Story and photos by Jennifer Kornegay
For years before she opened Fort Payne’s The Bakehouse Downtown in 2022, owner Crestah Taylor taught elementary school. And while she still owns and oversees the combo coffee shop, bakery and cafe, she returned to the classroom this year.
Yet, she was always instructing others and still is, even when she’s not in school, teaching her team and her customers why quality matters and how hospitality works by her example.

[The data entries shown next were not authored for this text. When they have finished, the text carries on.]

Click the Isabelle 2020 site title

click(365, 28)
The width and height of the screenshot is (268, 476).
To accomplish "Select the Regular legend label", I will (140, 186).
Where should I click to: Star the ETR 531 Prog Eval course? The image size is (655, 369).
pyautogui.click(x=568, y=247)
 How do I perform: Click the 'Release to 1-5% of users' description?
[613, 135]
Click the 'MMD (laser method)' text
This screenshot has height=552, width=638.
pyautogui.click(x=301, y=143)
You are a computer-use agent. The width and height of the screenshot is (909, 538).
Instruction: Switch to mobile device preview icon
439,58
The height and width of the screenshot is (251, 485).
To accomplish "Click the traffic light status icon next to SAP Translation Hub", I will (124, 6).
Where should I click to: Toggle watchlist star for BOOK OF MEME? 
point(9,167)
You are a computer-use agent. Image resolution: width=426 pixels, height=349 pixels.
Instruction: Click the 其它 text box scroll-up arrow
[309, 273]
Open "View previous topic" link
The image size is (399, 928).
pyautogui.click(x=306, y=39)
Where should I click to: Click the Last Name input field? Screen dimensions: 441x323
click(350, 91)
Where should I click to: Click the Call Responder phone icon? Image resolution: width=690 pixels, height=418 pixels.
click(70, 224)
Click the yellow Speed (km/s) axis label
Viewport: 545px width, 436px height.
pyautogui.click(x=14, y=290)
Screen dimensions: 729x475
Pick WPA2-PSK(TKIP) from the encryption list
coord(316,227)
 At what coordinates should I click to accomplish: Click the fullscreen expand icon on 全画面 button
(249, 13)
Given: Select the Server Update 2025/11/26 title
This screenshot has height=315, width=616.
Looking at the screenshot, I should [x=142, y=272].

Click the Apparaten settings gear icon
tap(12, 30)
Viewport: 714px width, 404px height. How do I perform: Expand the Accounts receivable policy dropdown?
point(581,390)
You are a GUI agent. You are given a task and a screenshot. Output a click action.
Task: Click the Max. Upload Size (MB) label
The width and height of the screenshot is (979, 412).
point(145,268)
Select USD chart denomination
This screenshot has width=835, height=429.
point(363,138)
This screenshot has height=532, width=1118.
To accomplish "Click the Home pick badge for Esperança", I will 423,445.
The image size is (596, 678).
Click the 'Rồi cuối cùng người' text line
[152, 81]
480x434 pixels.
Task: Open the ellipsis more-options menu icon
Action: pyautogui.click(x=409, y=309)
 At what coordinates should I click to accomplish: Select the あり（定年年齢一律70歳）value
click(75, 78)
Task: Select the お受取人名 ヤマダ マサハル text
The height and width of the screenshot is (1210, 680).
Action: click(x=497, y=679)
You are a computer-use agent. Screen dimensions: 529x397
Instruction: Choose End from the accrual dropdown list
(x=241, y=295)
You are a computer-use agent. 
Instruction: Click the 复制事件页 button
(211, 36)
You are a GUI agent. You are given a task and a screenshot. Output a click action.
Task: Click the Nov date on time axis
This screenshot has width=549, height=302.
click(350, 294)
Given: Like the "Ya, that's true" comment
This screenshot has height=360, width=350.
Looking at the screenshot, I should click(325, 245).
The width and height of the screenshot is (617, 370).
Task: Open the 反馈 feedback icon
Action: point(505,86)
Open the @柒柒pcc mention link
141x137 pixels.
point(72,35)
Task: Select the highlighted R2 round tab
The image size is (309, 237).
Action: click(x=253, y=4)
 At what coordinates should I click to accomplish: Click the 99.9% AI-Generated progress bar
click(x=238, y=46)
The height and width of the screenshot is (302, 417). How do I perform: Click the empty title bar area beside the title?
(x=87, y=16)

But it all started with cookies and coffee. “I love baking, and when my kids were little, I made and decorated cookies for parties and showers on the side,” she says. As she and her family traveled the country, she discovered a love of good coffee and the cute, comfy coffee shops that served it, too. When she saw a vacant building in downtown Fort Payne, she didn’t overthink the idea that struck.
“It was kinda a whim, but I just decided I wanted a bakery and coffee shop of my own, a place where people would come and relax and enjoy really good things,” she says. The space needed a lot of TLC; Taylor recalls it was merely “a hole.” But a blank canvas provided her a chance to create what she envisioned when the inspiration
first struck.

Today, The Bakehouse’s bright white interior and its minimalist yet inviting decor welcome guests: Those who pop in to grab a flaky chocolate croissant, and others who snag a window seat and tuck into a cinnamon dulce latte with a book, a friend or their laptop.
And there are those who order fried-egg-topped breakfast bowls filled with crisp roasted potatoes, black beans and cheese in the morning, or come midday, one of the Bakehouse’s lunch options, like the Figgy, with smoked turkey and sharp white cheddar tucked between slices of whole grain bread slathered with fig jam, or a grilled cheese (packed with smoked gouda, sharp white cheddar and caramelized onion jam) begging to be dunked in creamy tomato bisque. A wrap stuffed with turkey, bacon and shredded Colby jack, plus seasonal items like the strawberry-spinach salad in spring or apple-walnut salad in autumn round out the selections.
Taylor’s eye and palate-pleasing iced cookies are often available too. And dietary restrictions don’t stop fans of The Bakehouse. Many of its salads and soups are gluten-free, gluten-free bread is available by request, and Taylor tries to keep at least one gluten-free pastry or muffin in the rotation as well.
A change of seasons
Each autumn brings a new reason to fall for The Bakehouse. In October, it began opening at night on Thursdays, serving a single-dish dinner, like big bowls of hearty, homey cheese tortellini soup, with sourdough toast and a chopped salad on the side and sea-salt-caramel brownies for dessert. (Watch The Bakehouse’s social media for dates and menus.)
Taylor explains the motivations behind the menu. “Everything has some kind of spin on it, like serving pickled okra spears with sandwiches instead of a traditional pickle.” Every item is Taylor’s own recipe or her twist on something she’s eaten and enjoyed at other cafes. She discovered the Bakehouse’s DOMA coffee on a trip to Zion National Park. She visited the northern Idaho-based company’s “coffee lab” before opening, where she learned to create The Bakehouse’s flavoring syrups — vanilla, coconut, cinnamon and more — that get stirred into specialty coffee drinks, which change with the seasons.
The common threads are commitment to quality and Taylor allowing her perfectionist streak to lead the way. “The key things for me are good ingredients and homemade,” she says. The Bakehouse makes its own soups and sauces from scratch and bakes all pastries fresh daily. Housemade herb mayo embellishes sandwiches. The breakfast sandwich with bacon, scrambled eggs and gouda gets a kick from housemade sriracha aioli and tang from housemade pickled onions.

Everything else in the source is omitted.